WHAT THIS TASK INVOLVES → Rescale the lines from the start of the lines up to and including the line with "pyautogui.click(x=152, y=214)", writing them all out again with the requests included. Multiply every coordinate in the answers by 1.35 and round each to a whole number, with halves rounded up.

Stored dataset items
begin
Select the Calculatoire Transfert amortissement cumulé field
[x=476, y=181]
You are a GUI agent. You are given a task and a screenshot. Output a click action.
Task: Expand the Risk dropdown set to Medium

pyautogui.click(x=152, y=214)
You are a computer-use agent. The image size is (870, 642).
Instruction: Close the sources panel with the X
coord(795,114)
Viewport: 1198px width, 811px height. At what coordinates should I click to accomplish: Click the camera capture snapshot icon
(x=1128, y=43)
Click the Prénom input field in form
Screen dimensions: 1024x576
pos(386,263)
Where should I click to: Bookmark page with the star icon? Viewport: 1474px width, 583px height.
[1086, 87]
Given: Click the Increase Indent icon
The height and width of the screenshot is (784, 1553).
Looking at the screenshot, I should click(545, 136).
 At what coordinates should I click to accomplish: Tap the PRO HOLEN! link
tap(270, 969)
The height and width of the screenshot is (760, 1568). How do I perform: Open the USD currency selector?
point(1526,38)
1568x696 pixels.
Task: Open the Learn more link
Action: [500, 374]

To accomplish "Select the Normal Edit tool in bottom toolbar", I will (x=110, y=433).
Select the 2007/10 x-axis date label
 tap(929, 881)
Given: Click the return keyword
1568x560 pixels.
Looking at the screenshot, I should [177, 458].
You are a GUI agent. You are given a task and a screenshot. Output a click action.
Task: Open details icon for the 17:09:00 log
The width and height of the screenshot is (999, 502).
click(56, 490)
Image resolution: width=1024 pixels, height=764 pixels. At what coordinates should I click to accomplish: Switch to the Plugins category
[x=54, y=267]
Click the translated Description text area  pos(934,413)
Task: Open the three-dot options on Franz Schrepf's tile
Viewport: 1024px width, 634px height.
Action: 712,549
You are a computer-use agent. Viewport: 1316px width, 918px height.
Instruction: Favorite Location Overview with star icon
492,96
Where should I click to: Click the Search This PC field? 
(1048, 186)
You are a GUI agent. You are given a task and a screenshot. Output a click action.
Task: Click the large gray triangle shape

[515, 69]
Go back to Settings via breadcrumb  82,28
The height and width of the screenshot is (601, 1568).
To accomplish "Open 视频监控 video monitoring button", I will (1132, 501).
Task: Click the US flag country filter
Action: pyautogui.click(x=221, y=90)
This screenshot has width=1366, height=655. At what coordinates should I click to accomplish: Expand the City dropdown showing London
end
EXPECTED OUTPUT →
Select the Calculatoire Transfert amortissement cumulé field
[x=643, y=244]
You are a GUI agent. You are given a task and a screenshot. Output a click action.
Task: Expand the Risk dropdown set to Medium

pyautogui.click(x=205, y=289)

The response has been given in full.